CHAPTER V
ASSAULTS, HOMICIDE, AND WOUNDS

Assault.—Every act of attack upon the person of another is an assault in law, whether it injure or not; nor is it necessary that the act done take effect. Spitting on anyone is an assault. No provocation by word, whether written or spoken, can justify an assault, though it may mitigate the offence. If a medical man unnecessarily strip a female patient naked, under pretence that he cannot otherwise judge of her illness, it is an assault if he himself take off her clothes (R. v. Rosinski, 1 Mood C.C. 12). So, where a medical man had connection with a girl fourteen years of age, under the pretence that he was thereby treating her medically for the complaint for which he was attending her, she making no resistance solely from the bona fide belief that such was the case, this was held to be certainly an assault, and probably a rape (R. v. Case, 1 Den. 580; 19 L.J. [M.C.] 174). Such an act is now held to constitute a rape.

Battery.—This includes beating or wounding. A touch of the finger, however slight, is included under this term.

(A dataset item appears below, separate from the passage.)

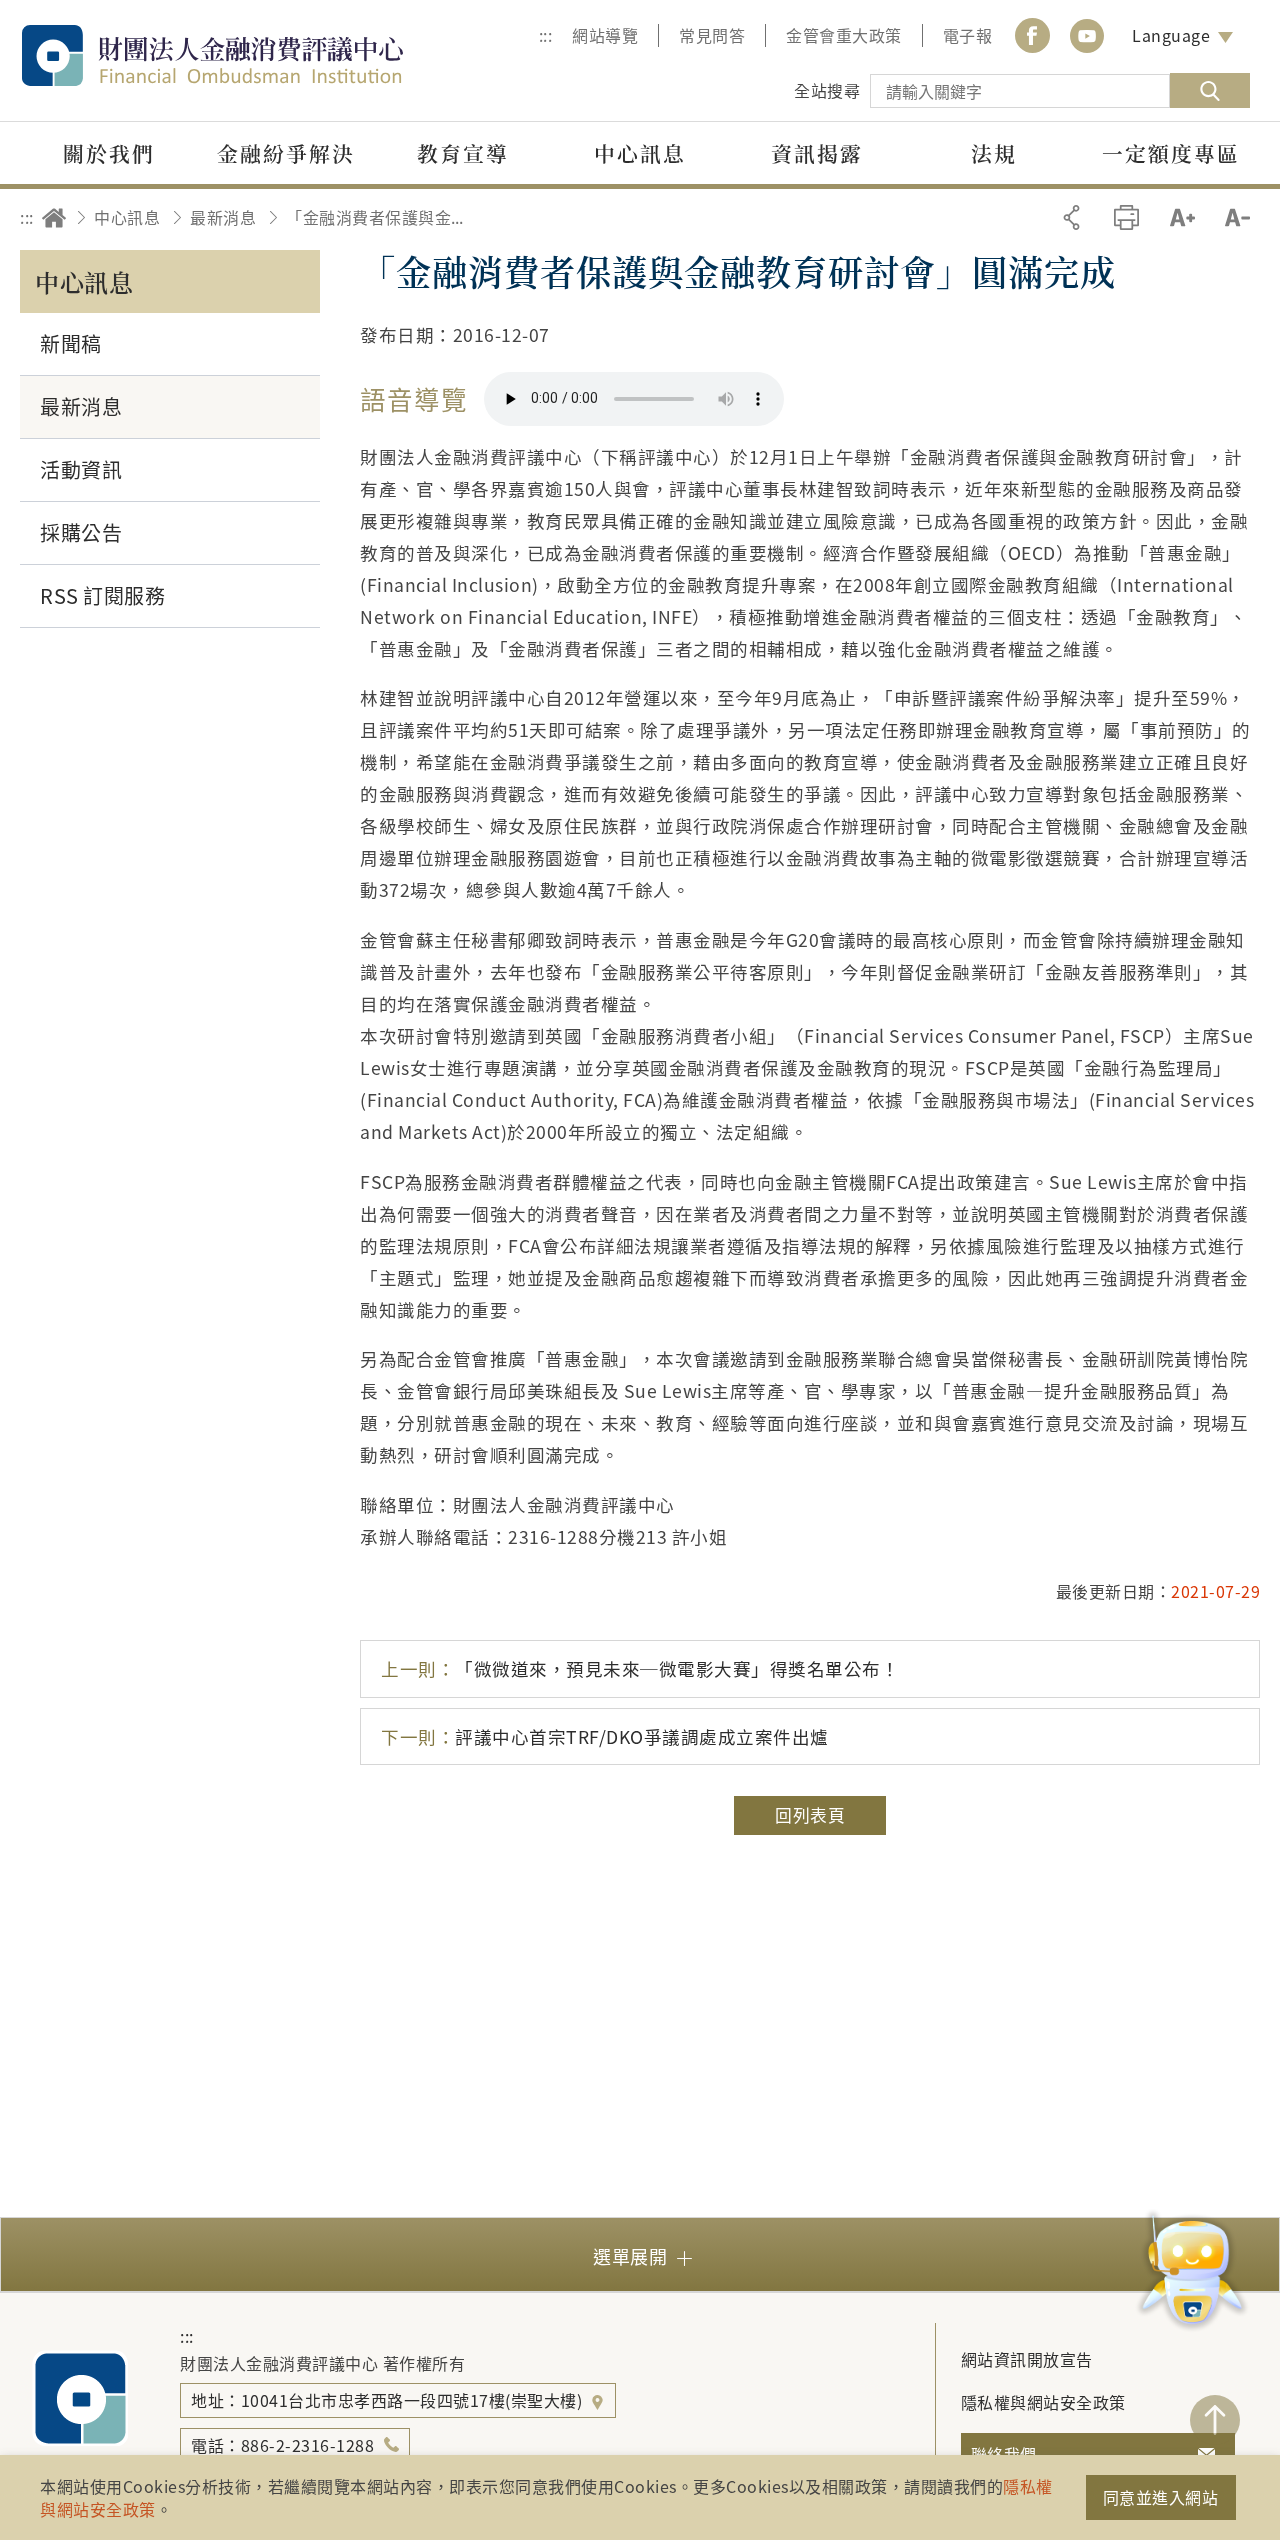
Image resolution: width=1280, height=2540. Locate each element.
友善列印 (1126, 217)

Homicide.—In Scotch law homicide is held to be committed only where a distinctly self-existent human life has been destroyed. Destruction of an unborn child, however short a time before delivery, may be criminal, but is not homicidal. In the same country criminal homicide is divided into two classes:

(1) Murder. (2) Culpable Homicide.

1. Murder is constituted in law by any wilful act causing the destruction of human life, whether plainly intended to kill, or displaying such utter and wicked recklessness as to imply a disposition depraved enough to be wholly regardless of the consequences. Murder may be the result of personal violence, poison, or by the committal of some other serious crime, as where anyone causes the death of a woman in the attempt to procure criminal abortion, rape, or by the exposure of an infant which results in its death. The use of weapons is not essential.

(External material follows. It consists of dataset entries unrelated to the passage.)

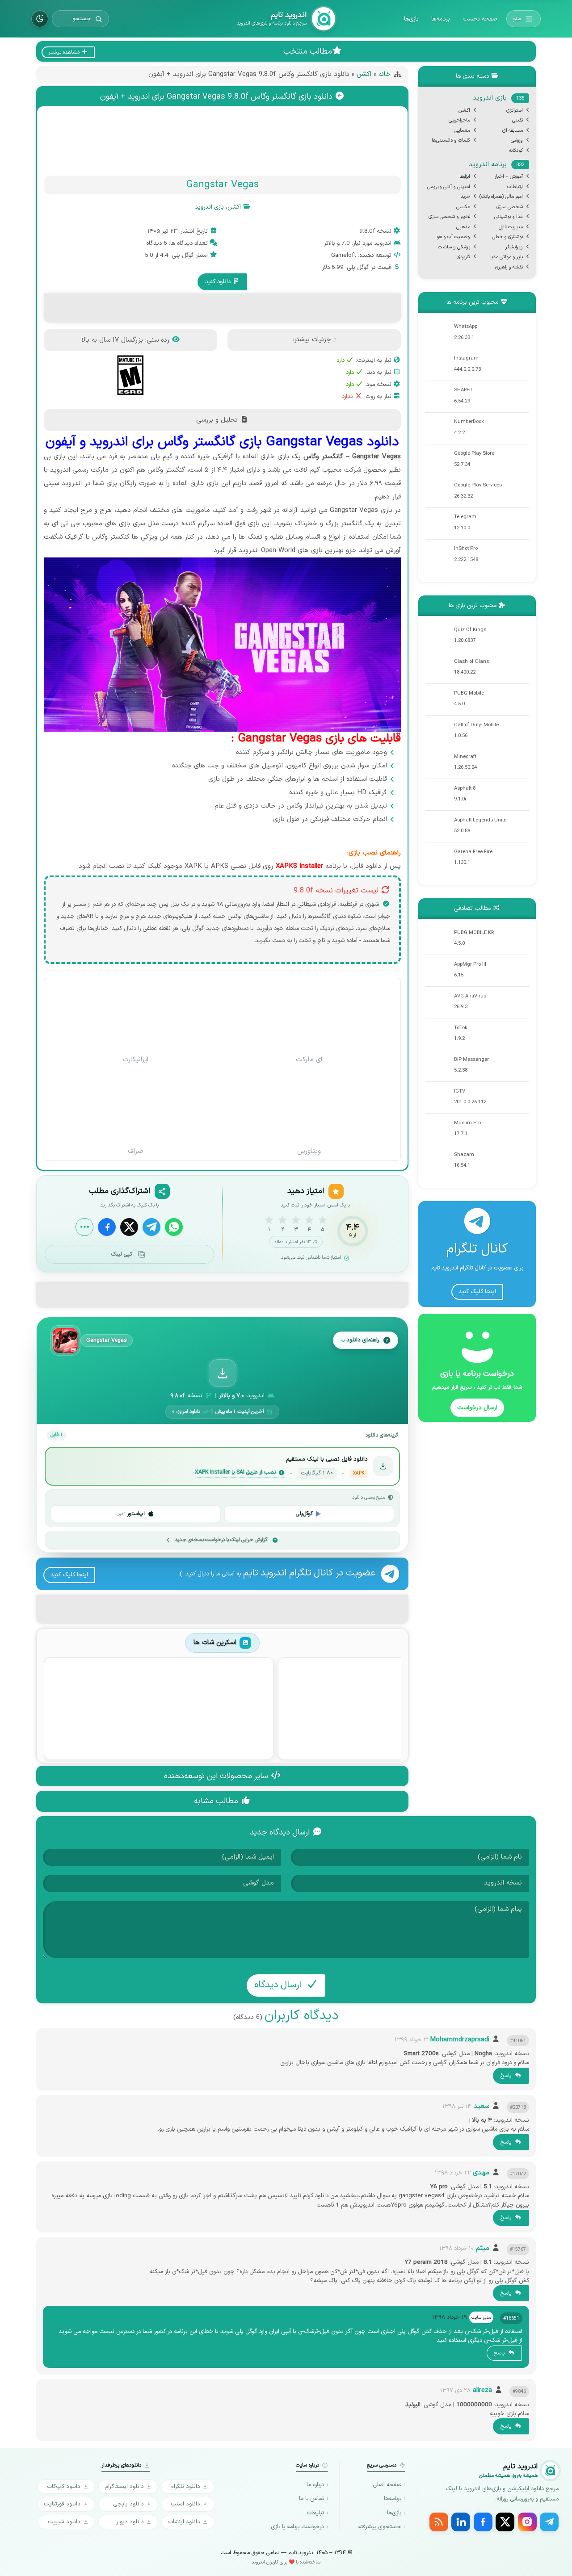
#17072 (518, 2174)
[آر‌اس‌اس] (438, 2522)
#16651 (511, 2318)
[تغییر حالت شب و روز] (39, 18)
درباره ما (315, 2485)
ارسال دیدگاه (279, 1985)
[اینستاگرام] (527, 2522)
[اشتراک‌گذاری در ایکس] (129, 1227)
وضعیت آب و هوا (452, 237)
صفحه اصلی (387, 2485)
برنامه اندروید (496, 164)
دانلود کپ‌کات (63, 2486)
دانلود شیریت (64, 2521)
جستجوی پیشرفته (379, 2527)
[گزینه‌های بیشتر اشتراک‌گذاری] (84, 1227)
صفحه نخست (480, 19)
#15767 (518, 2249)
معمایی (462, 130)
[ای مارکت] (309, 1015)
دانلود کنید (218, 281)
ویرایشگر (514, 247)
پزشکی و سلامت (454, 247)
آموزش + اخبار (509, 176)
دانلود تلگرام (185, 2486)
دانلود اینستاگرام (124, 2486)
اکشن (364, 74)
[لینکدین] (460, 2522)
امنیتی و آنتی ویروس (448, 187)
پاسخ (506, 2076)
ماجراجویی (459, 120)
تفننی (517, 120)
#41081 (518, 2040)
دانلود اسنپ (185, 2504)
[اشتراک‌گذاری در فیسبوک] (107, 1227)
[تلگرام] (549, 2522)
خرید (465, 197)
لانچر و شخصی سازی (449, 217)
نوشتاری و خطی (507, 237)
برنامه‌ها (440, 19)
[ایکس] (505, 2522)
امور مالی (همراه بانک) (501, 197)
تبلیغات (315, 2513)
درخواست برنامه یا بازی (297, 2527)
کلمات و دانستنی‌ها (451, 140)
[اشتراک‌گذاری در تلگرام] (151, 1227)
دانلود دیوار (130, 2521)
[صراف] (136, 1107)
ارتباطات (515, 187)
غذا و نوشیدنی (508, 217)
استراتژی (514, 110)
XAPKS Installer (299, 866)
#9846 (519, 2391)
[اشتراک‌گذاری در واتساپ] (174, 1227)
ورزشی (517, 140)
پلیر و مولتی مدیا (506, 257)
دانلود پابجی (128, 2504)
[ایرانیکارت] (136, 1015)
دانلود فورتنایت (62, 2504)
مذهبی (463, 227)
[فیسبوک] (483, 2522)
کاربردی (463, 257)
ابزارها (464, 176)
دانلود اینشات (184, 2521)
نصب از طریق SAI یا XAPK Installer (235, 1472)
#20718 (518, 2107)
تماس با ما (311, 2499)
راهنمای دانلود (362, 1340)
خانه (385, 74)
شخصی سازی (509, 207)
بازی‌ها (411, 19)
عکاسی (463, 207)
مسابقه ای (512, 130)
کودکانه (516, 151)
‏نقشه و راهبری (509, 267)
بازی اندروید (209, 207)
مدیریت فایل (511, 227)
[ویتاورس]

2. Culpable Homicide.—The name applied in law to cases where the death of a person is caused or materially accelerated by improper conduct of another, and where the guilt does not come up to the crime of murder:

(a) Intentional killing of another in circumstances implying neither murder on the one hand, nor justifiable homicide on the other—e.g. if a person exceed moderation in retaliation for an injury, or kill another when the danger to which he was exposed is passed.

Every charge of murder is held to conclude a charge of culpable homicide, and the jury, if they see cause, may find that culpable homicide only has been committed.

(b) Homicide, by the doing of any unlawful, or any rash and careless act, from which death results, though not foreseen as probable—e.g. using firearms in a public street, &c.